**What you have to do**
Copy the passage from the post on Australian shark culling word for word, starting at "A DEATH SENTENCE- handed" and ending at "to live it….".

Australian Shark Culling

As a surfer and a person who has lost friends to the ocean in one way or another (one from a shark attack) …. My wife, children and I have actively protested drum lines… We were there at the rally yesterday in Cottesloe in the water with our three sons giving a voice to those who dwell below who have no choice but to accept that which can’t be changed…

 

A DEATH SENTENCE- handed down by misinformed money snatchers…. Our oceans are there to be appreciated, protected, admired and respected… Each individual needs to learn that it is not your right as a human to rule and rein something we are not even designed to live it….

 

It is a privilege to be on the ocean, and below it…. This is not our territory and never will be…. I don’t see rapists, child molesterers, murderers, child abusers, drunk and drug filled drivers etc; who daily, take the lives of our families, friends, children neighbours etc in one way or another suffering the same fate as the great grand fathers of the ocean…..

 

8 people have died at the hands of two legged killers in perth alone in the past three weeks…. EIGHT PEOPLE! Since 1791, 20 people in WA have taken the risk entering the water an have had their lives taken by sharks…. 291 people died from drowning in Australia in 2013 from lack of education surrounding water safety (40% of these were in backyard or recreational swimming pools) Drum lines are not the answer, this does not target “great whites” specifically…

According to the Huffington Post, culling doesn’t seem to work very well, at all:

Between 1959 and 1976, Hawaii culled over 4,500 sharks around the islands. According to the Hawaii Institute for Marine Biology, however, the program made no difference in the number of shark attacks that occurred.

**Dataset extract**
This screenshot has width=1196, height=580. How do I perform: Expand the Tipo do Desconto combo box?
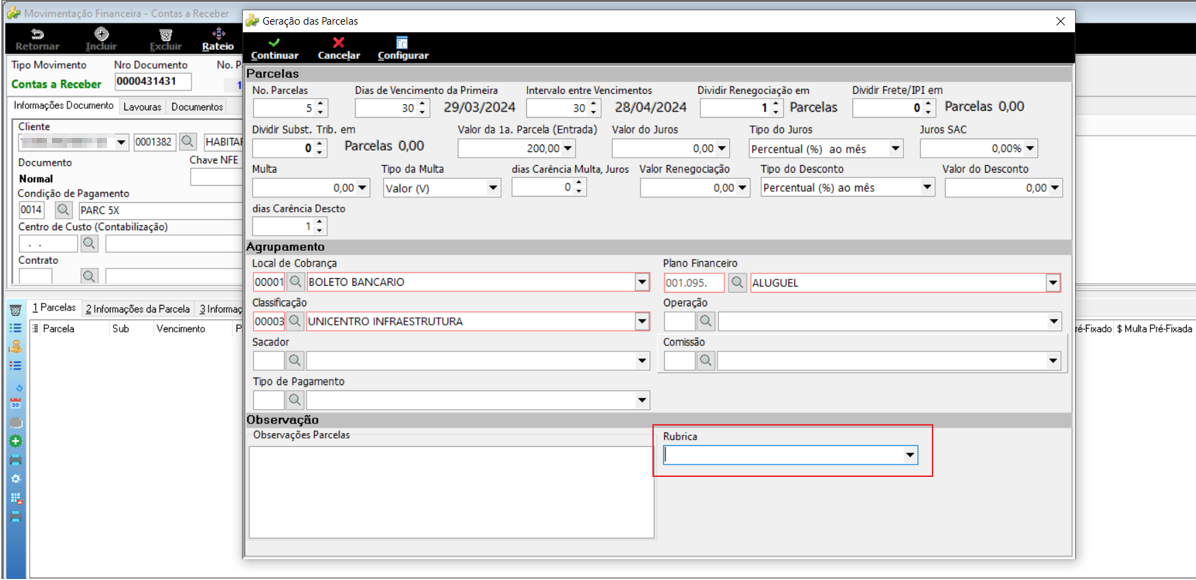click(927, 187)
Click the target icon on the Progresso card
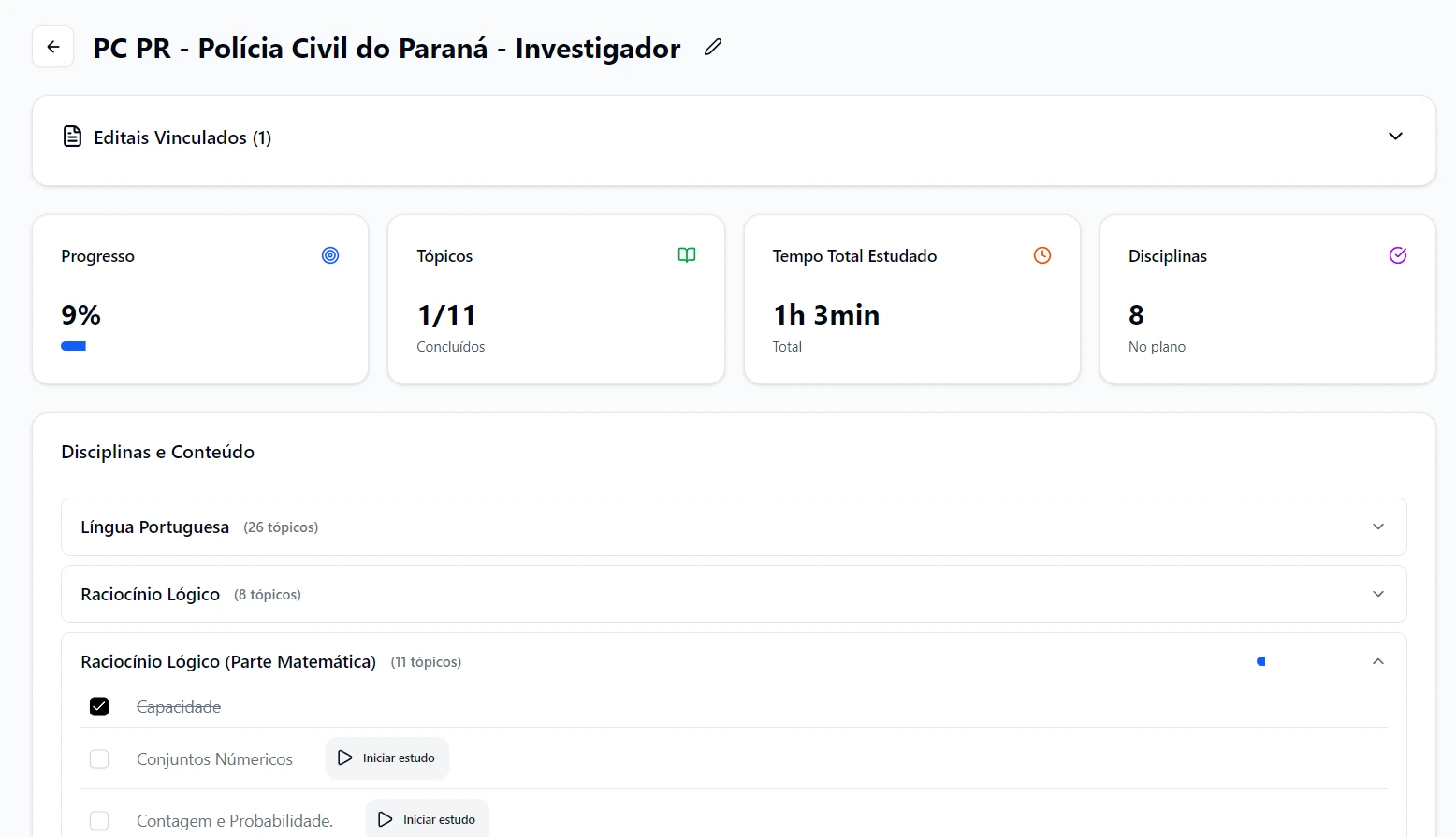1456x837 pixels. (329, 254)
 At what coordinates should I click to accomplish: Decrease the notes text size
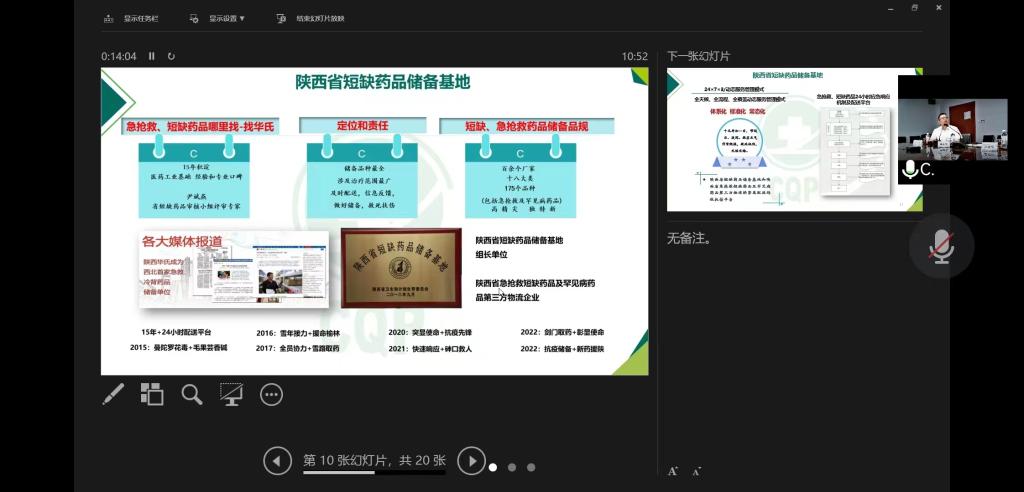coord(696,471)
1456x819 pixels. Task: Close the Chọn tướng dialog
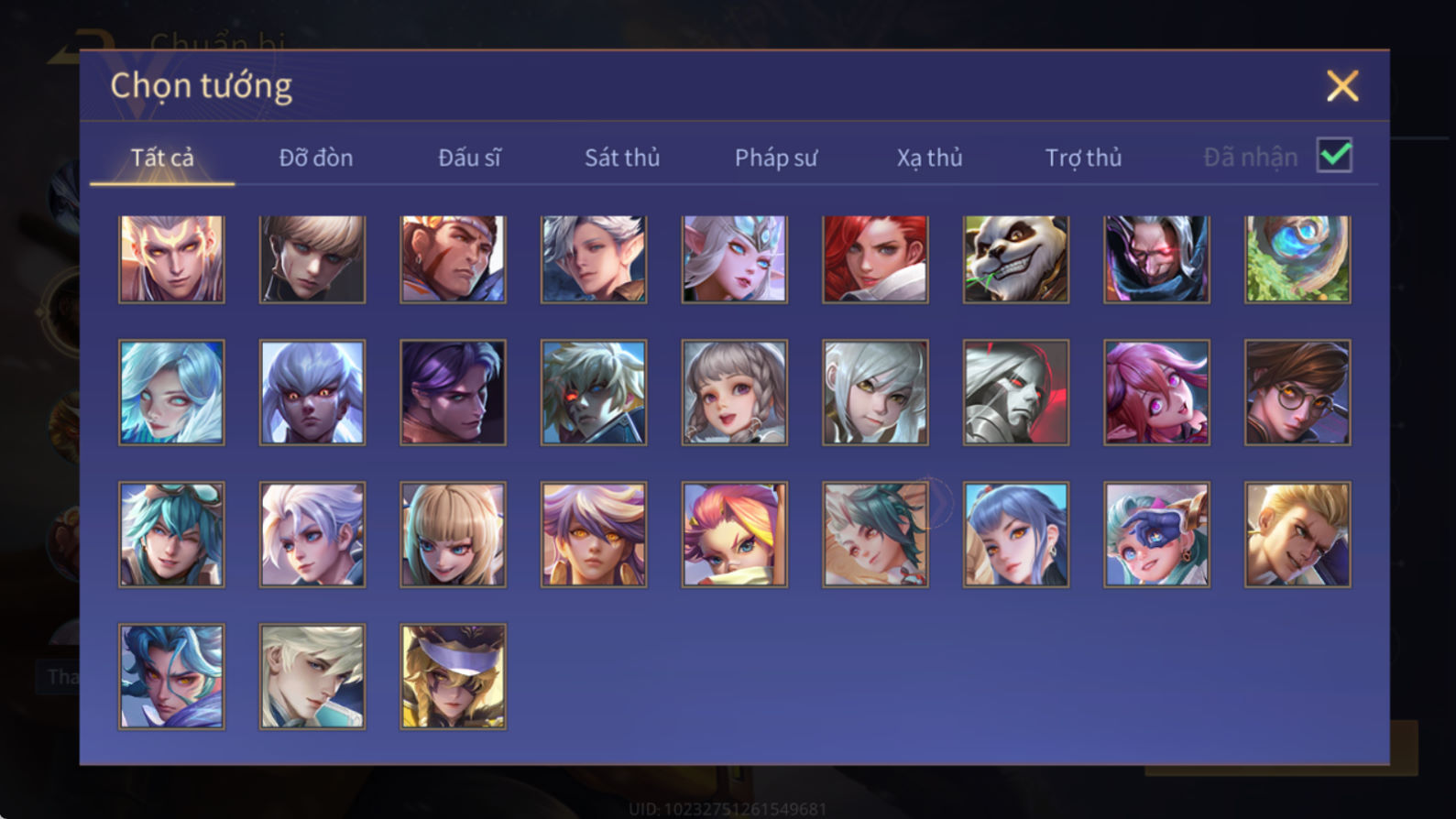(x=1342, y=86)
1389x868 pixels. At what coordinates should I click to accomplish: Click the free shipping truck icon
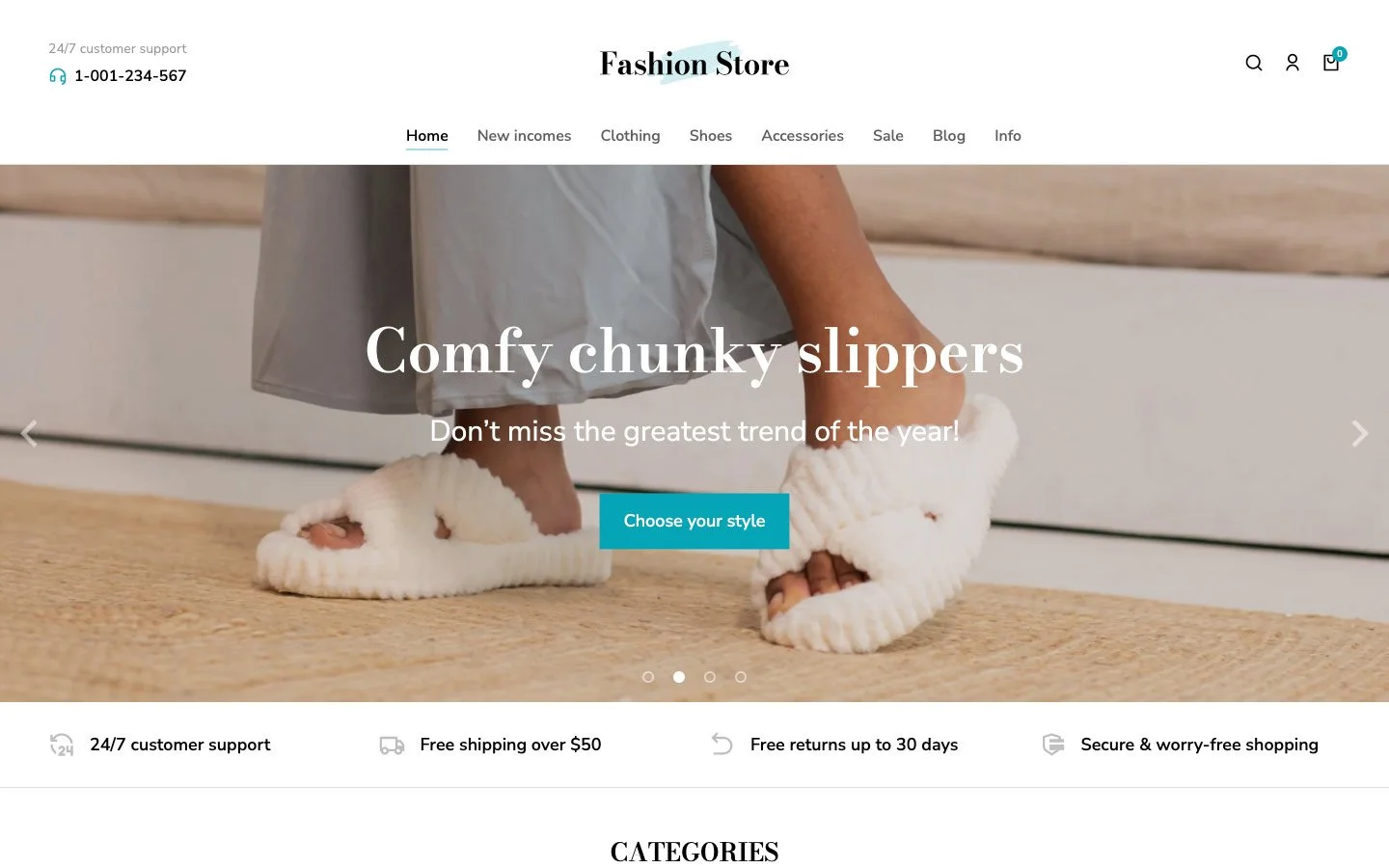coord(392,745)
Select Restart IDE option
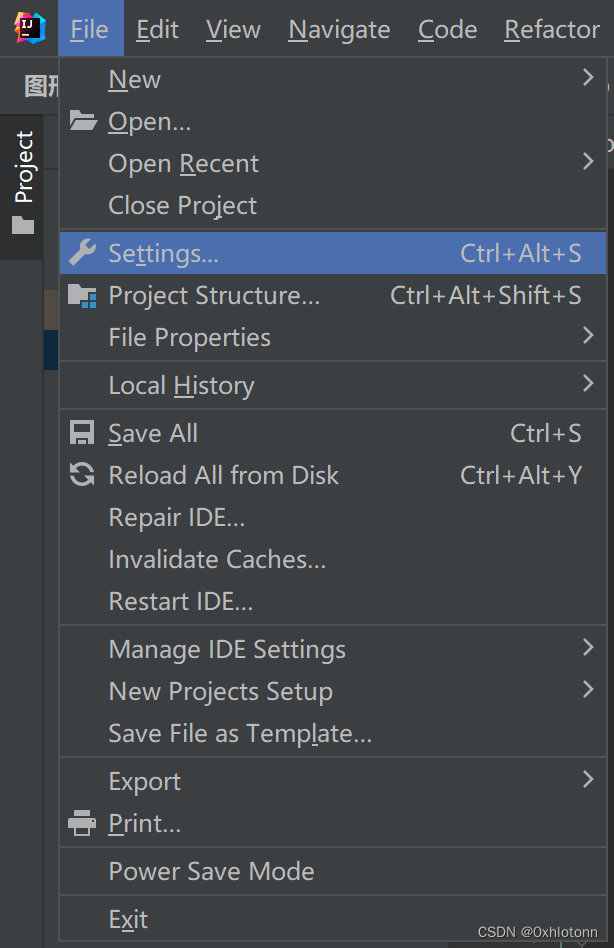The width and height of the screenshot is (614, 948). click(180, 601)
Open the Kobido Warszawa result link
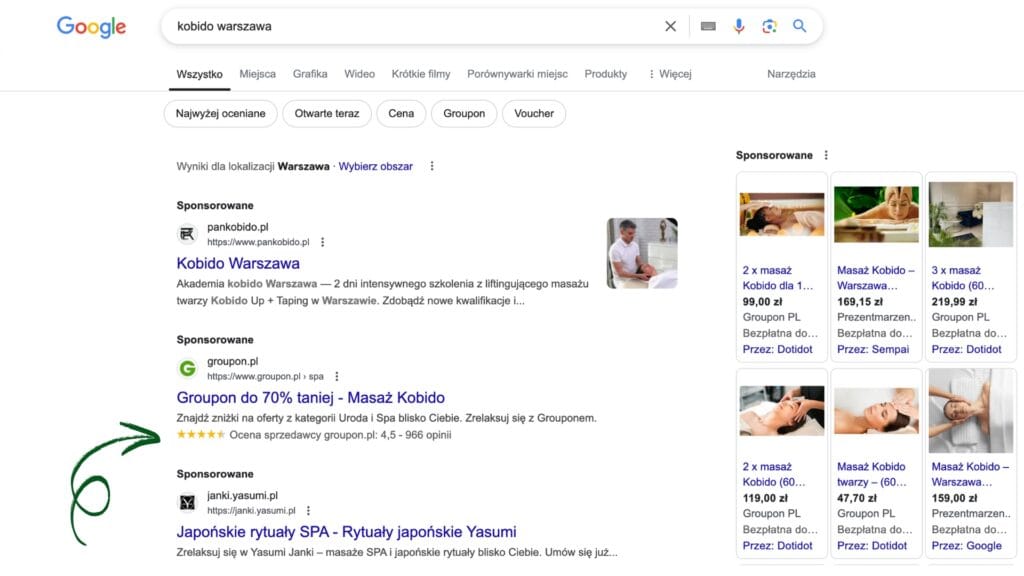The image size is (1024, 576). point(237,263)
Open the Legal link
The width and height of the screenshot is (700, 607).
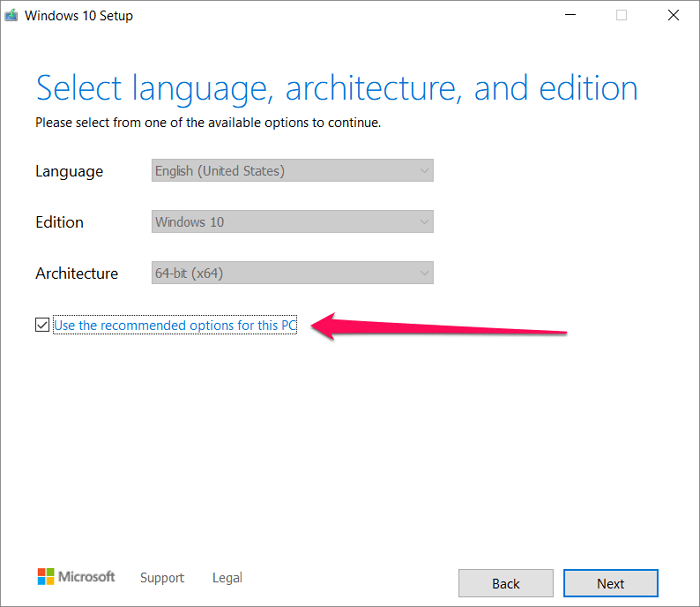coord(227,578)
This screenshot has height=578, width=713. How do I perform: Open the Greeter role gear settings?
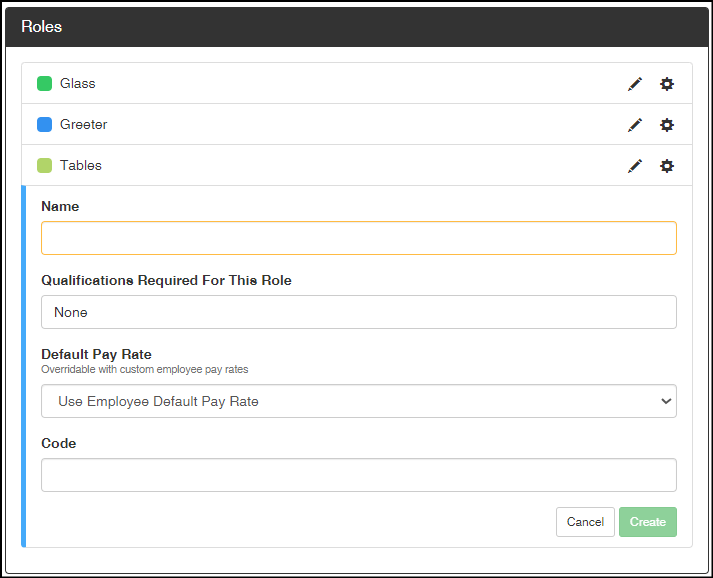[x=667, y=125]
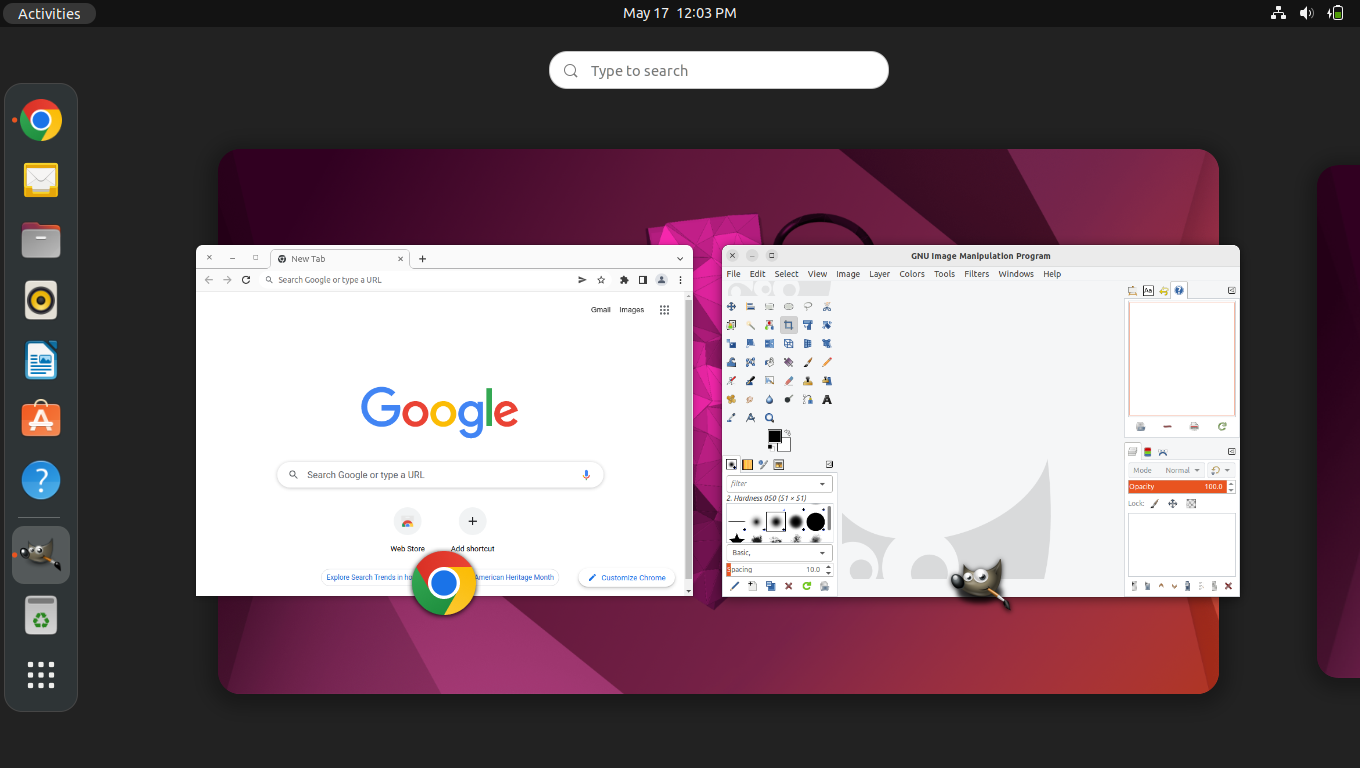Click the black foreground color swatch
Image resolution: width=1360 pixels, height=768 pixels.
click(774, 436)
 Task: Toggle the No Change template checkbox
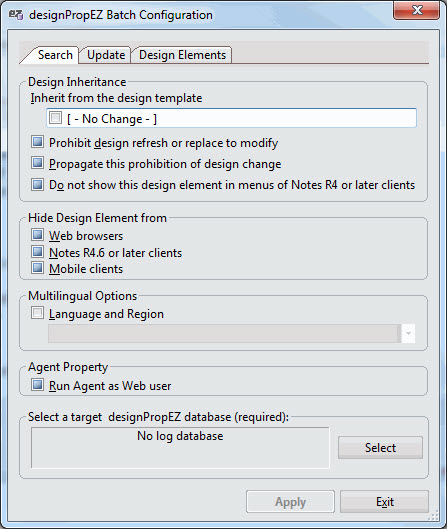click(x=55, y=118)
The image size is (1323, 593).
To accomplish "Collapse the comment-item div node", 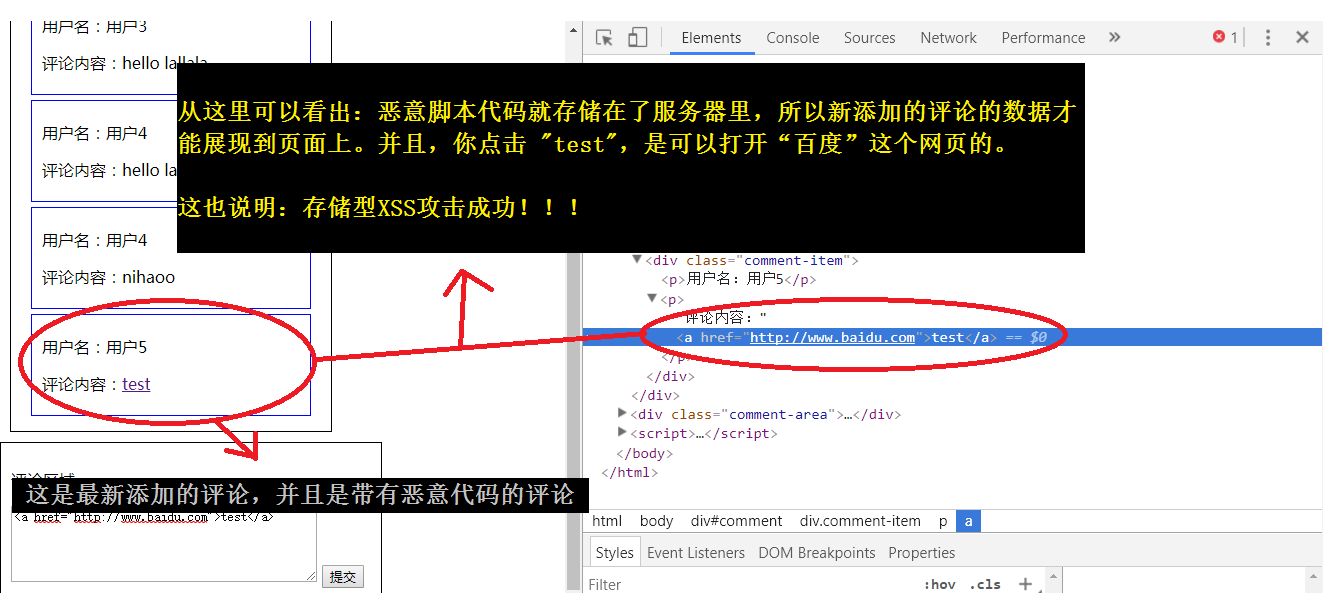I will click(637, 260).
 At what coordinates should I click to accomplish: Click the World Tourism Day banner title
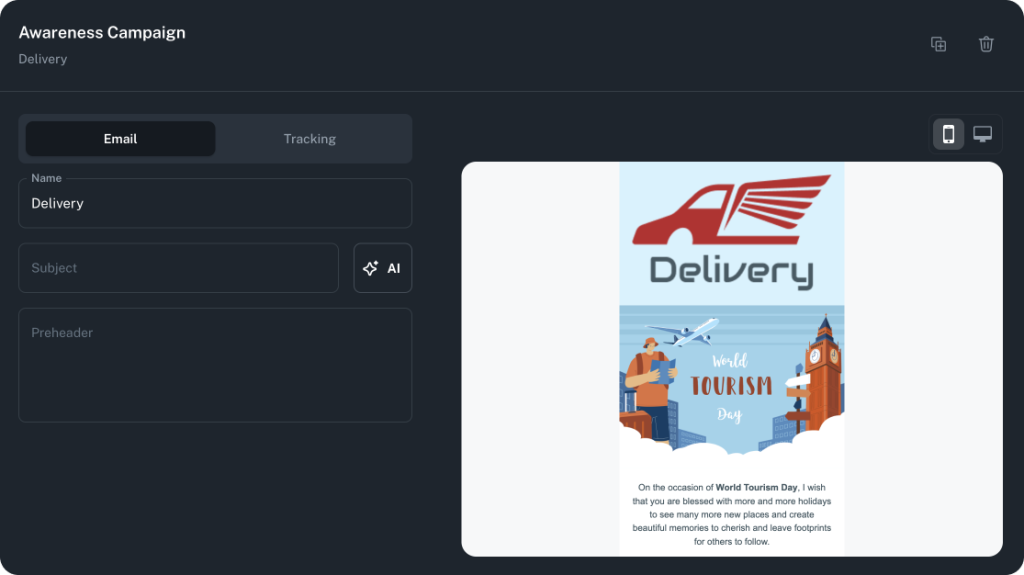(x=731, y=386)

**Result**
A DEATH SENTENCE- handed down by misinformed money snatchers…. Our oceans are there to be appreciated, protected, admired and respected… Each individual needs to learn that it is not your right as a human to rule and rein something we are not even designed to live it….